Reproduza na íntegra o trecho sobre o fumo de corda no alpendre, sem alterar nenhuma palavra nem a pontuação.

#### Trecho da página:
★ ★ ★ ★ ★

Ao chegar no alpendre, meu  avô ia logo picar o fumo de corda, para abastecer o cachimbo de barro da minha avó. À luz de uma lamparina, ele picava o fumo de corda, com uma faquinha bem amolada, sobre um pedaço de tábua de craibeira. Minha avó só usava cachimbo à noite, antes de dormir. Ela dava cinco ou seis cachimbadas e ia para o seu quarto. 

O Sales, com um pedaço de fumo de corda na boca, cuspia de instante em instante, uma golda preta, na cuspideira (lata de doce de goiabada, cheia de areia), colocada ao lado do banco. O fumo de mascar estimula as glândulas salivares e provoca cusparada. O Chicó fumava cigarro de palha, que era preparado na hora. Ele picava o fumo de corda, colocava em um pedaço de palha fina de espiga de milho e enrolava e depois cortava as pontas, com sua faquinha bem afiada.

★ ★ ★ ★ ★

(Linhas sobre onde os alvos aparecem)
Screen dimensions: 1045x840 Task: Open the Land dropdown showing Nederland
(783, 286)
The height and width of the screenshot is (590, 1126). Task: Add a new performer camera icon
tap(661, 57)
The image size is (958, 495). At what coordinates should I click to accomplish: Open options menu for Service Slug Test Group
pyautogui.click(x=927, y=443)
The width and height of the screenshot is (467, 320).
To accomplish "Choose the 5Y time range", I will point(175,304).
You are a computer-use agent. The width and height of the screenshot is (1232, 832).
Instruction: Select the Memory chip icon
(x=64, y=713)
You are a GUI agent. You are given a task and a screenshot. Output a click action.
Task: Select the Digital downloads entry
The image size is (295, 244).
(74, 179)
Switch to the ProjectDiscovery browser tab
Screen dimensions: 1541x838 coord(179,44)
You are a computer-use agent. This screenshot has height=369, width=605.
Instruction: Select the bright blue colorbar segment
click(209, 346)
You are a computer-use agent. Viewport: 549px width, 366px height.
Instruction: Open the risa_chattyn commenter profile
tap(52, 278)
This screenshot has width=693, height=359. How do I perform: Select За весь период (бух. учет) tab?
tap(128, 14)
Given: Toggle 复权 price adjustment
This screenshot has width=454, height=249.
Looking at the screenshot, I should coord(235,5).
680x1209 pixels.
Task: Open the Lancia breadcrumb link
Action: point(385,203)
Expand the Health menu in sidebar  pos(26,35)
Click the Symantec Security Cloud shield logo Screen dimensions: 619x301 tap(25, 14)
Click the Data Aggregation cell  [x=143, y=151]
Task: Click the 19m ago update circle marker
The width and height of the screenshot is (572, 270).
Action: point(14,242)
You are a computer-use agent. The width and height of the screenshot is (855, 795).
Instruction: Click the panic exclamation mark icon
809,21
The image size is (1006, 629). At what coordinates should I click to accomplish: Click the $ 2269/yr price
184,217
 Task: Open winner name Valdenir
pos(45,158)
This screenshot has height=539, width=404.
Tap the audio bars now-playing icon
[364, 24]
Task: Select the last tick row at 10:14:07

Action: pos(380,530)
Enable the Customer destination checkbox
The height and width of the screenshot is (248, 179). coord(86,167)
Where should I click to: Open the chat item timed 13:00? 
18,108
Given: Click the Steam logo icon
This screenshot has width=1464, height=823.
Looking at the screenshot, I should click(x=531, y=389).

★ ★ ★ ★ ★

#### Exercício resolvido:
Ao chegar no alpendre, meu  avô ia logo picar o fumo de corda, para abastecer o cachimbo de barro da minha avó. À luz de uma lamparina, ele picava o fumo de corda, com uma faquinha bem amolada, sobre um pedaço de tábua de craibeira. Minha avó só usava cachimbo à noite, antes de dormir. Ela dava cinco ou seis cachimbadas e ia para o seu quarto. 

O Sales, com um pedaço de fumo de corda na boca, cuspia de instante em instante, uma golda preta, na cuspideira (lata de doce de goiabada, cheia de areia), colocada ao lado do banco. O fumo de mascar estimula as glândulas salivares e provoca cusparada. O Chicó fumava cigarro de palha, que era preparado na hora. Ele picava o fumo de corda, colocava em um pedaço de palha fina de espiga de milho e enrolava e depois cortava as pontas, com sua faquinha bem afiada.